The domestic financial systems
Out of the three generation models, I strongly believe that third-generation models offer the most convincing explanation for the Asian crisis. Therefore a few policies could have been useful. First would be choosing with right exchange rate regime. The East Asia countries could have either pursued a monetary union and therefore relinquish their independent currencies, or have a floating exchange rate. The latter would mean that the economies would simply not offer speculators an easy target, by refusing to defend any particular exchange rate in the first place.
Therefore any speculative concerns about a country’s policies will already by reflected in the exchange rate. Thus anyone betting against the currency unit will face a real risk, rather than the one-way option in speculating against a fixed rate. The lesson learnt here is that countries should avoid half-way houses, which the East Asian countries became a victim of. Second is the central importance of banking.
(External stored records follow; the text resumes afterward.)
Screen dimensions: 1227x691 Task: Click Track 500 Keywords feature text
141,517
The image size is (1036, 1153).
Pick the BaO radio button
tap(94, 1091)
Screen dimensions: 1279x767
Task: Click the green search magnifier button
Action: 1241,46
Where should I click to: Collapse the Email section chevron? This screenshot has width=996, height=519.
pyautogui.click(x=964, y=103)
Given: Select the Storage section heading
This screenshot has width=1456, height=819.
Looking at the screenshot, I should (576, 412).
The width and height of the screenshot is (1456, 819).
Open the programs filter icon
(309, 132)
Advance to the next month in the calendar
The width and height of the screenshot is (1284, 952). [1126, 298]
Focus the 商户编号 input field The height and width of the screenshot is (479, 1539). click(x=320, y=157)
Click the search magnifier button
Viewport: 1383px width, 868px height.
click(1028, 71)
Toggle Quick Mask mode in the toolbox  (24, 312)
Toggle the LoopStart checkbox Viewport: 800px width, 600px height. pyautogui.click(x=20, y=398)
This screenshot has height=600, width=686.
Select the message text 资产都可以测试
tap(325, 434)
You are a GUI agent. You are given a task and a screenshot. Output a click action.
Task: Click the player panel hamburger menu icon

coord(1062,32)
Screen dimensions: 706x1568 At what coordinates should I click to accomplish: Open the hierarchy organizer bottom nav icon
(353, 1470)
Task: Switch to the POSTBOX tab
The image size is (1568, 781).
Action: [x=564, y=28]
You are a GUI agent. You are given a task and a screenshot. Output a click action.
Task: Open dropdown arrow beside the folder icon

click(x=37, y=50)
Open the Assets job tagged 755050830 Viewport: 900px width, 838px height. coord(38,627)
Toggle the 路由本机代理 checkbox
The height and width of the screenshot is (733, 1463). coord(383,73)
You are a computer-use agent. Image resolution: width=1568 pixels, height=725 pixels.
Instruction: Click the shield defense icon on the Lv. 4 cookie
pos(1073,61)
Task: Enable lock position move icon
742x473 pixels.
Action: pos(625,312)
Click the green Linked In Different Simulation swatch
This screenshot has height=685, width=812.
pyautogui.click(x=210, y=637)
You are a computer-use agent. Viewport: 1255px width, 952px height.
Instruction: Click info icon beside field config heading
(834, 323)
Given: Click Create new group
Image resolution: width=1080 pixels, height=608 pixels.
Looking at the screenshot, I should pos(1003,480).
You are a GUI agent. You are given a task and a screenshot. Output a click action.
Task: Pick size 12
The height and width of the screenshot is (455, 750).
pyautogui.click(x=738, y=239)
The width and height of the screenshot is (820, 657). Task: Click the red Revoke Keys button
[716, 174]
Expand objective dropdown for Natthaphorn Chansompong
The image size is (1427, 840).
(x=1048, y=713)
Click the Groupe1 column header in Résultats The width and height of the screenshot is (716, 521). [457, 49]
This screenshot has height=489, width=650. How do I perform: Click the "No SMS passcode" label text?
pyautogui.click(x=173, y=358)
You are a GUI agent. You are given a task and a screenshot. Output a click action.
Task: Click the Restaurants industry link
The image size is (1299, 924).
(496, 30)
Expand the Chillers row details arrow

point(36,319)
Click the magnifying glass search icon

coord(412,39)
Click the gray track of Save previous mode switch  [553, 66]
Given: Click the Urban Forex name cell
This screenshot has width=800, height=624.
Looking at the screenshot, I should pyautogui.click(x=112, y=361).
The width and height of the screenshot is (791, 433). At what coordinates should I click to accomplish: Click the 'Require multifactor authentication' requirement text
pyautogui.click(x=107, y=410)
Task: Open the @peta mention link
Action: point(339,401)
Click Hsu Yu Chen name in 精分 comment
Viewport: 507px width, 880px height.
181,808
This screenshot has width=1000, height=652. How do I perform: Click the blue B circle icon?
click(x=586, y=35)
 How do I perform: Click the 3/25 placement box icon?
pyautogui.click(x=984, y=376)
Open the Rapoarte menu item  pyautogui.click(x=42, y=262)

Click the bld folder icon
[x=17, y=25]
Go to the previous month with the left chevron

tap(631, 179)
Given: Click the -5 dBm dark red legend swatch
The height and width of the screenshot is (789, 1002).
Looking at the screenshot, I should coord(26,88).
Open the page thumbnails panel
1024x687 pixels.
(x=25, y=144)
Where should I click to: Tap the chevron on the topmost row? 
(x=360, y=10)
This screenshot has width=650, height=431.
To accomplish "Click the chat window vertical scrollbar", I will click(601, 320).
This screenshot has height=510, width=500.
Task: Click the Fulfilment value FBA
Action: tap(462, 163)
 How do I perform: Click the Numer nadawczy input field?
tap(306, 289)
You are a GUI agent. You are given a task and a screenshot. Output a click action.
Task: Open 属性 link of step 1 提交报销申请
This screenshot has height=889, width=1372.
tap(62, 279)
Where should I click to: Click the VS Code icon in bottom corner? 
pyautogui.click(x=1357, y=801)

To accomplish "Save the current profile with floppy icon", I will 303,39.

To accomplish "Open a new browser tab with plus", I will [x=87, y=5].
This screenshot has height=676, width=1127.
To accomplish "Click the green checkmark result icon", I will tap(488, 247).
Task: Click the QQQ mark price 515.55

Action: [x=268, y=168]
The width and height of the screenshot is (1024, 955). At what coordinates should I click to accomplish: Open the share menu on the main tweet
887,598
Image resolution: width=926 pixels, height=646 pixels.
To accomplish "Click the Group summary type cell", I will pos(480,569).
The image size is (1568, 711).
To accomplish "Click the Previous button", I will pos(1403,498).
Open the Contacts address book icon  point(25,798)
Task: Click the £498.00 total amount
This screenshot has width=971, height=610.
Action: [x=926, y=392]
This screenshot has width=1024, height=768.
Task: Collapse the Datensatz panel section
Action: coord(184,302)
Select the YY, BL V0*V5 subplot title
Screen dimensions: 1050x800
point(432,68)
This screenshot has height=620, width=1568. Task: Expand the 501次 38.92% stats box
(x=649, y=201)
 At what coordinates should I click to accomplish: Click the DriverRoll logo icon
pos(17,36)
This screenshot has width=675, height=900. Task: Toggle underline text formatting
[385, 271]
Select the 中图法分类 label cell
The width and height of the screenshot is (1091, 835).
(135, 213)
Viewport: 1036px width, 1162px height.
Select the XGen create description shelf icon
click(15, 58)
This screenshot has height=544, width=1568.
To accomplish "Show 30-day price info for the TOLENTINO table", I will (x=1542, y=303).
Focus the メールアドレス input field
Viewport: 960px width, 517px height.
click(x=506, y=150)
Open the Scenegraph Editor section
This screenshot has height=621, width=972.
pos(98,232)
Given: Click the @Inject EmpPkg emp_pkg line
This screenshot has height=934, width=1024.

As governments stood behind their banks, this bred moral hazard and led to excessive lending, especially in real estate, that temporarily concealed the poor quality of many of the investments; and that the inevitable end of this boom caused a downward spiral of declining prices and failing banks. The governments should have devoted a great deal of resources to shoring up their banking systems to minimize moral hazard, to reduce the likely chances of a financial catastrophe. Besides that, the East Asian governments should have paid more attention to the proper sequence of reform measures.
Many of these countries had liberalized their capital accounts before sound safeguards and supervision were in place for domestic financial institutions. With liberalized capital accounts, domestic banks began to borrow recklessly from abroad. Thus when the economies started to slow down, foreign capital fled, leaving domestic banks insolvent. The East Asian governments should have delayed the opening of capital accounts until the domestic financial systems were strong enough to withstand the sometimes violent streak of flow of world capital. So would appropriate policies have prevented the crisis.
As argued above, third-generation models provide the most credible rationalization of the Asian crisis thus far and that several policies could have reduced the likelihood of the crisis. Nonetheless, many of the countries in East Asia were not only facing an economic crisis during the period 1997-1998; countries like Malaysia and Indonesia, for example, were also facing political turmoil. In short, it would be wrong to say that the policies mentioned above could have prevented the crisis from happening but it would certainly have reduced its chances!